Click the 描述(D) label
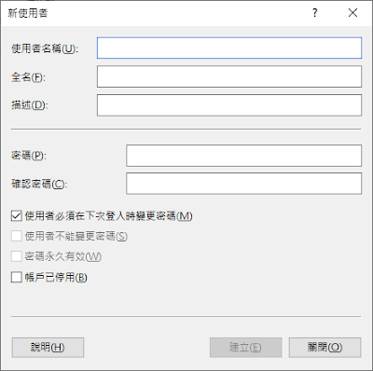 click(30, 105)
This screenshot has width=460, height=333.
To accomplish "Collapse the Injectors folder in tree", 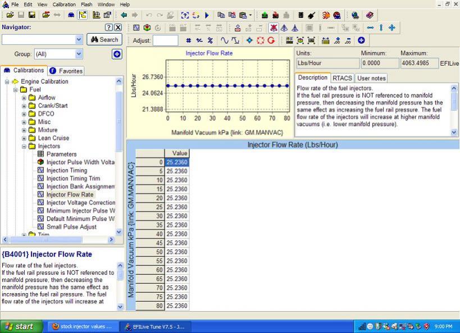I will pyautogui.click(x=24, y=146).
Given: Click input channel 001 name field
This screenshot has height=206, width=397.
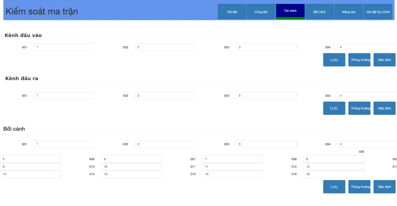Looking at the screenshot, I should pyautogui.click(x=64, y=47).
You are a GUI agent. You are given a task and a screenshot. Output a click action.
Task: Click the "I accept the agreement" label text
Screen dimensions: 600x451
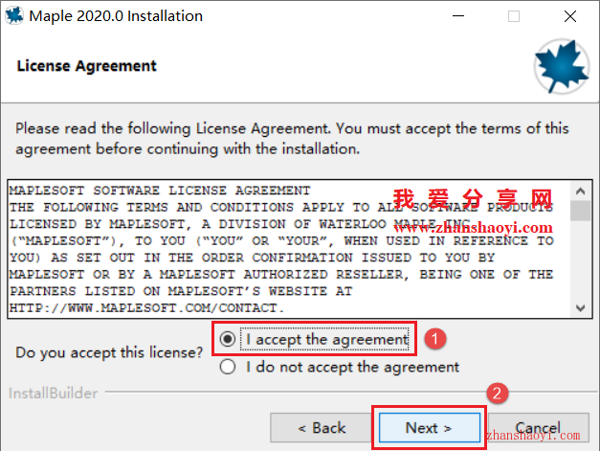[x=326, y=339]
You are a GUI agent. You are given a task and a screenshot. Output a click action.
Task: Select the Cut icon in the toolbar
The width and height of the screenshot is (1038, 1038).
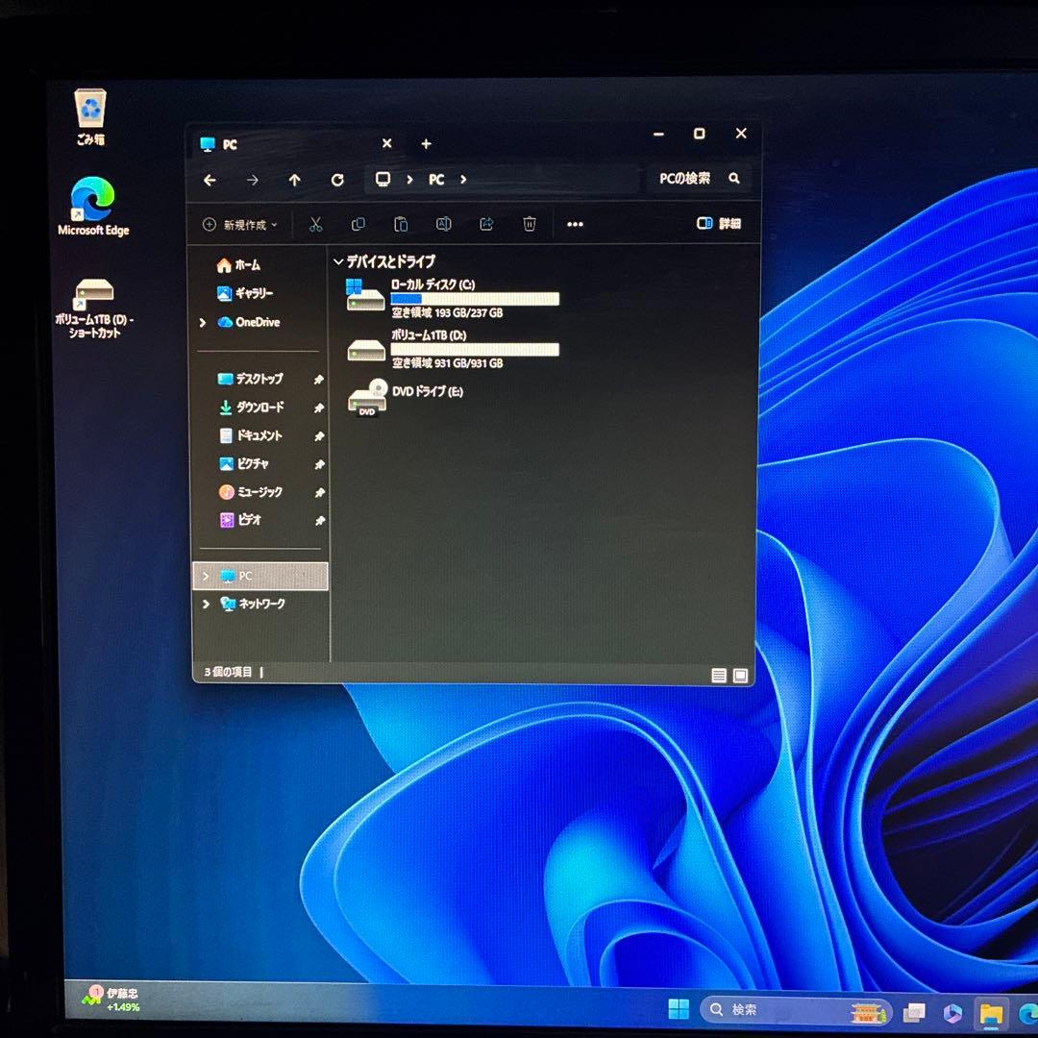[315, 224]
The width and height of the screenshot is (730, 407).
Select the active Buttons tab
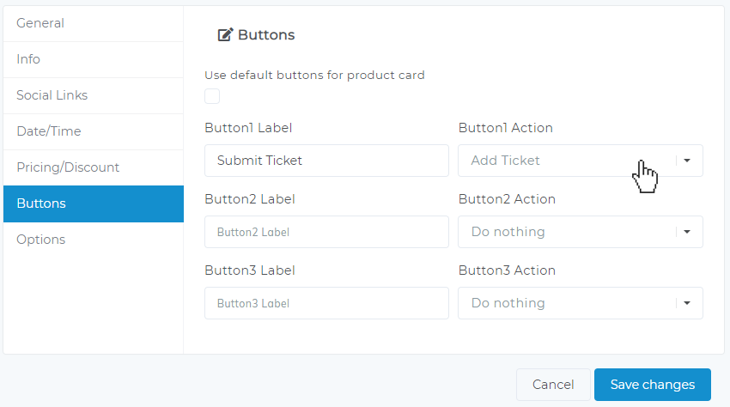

Task directions: All lines from the one containing "The width and height of the screenshot is (730, 407)." through the final line of the records are to be retyped exactly; no other lines and no pictures are to be included.

Answer below:
The width and height of the screenshot is (730, 407).
Select the active Buttons tab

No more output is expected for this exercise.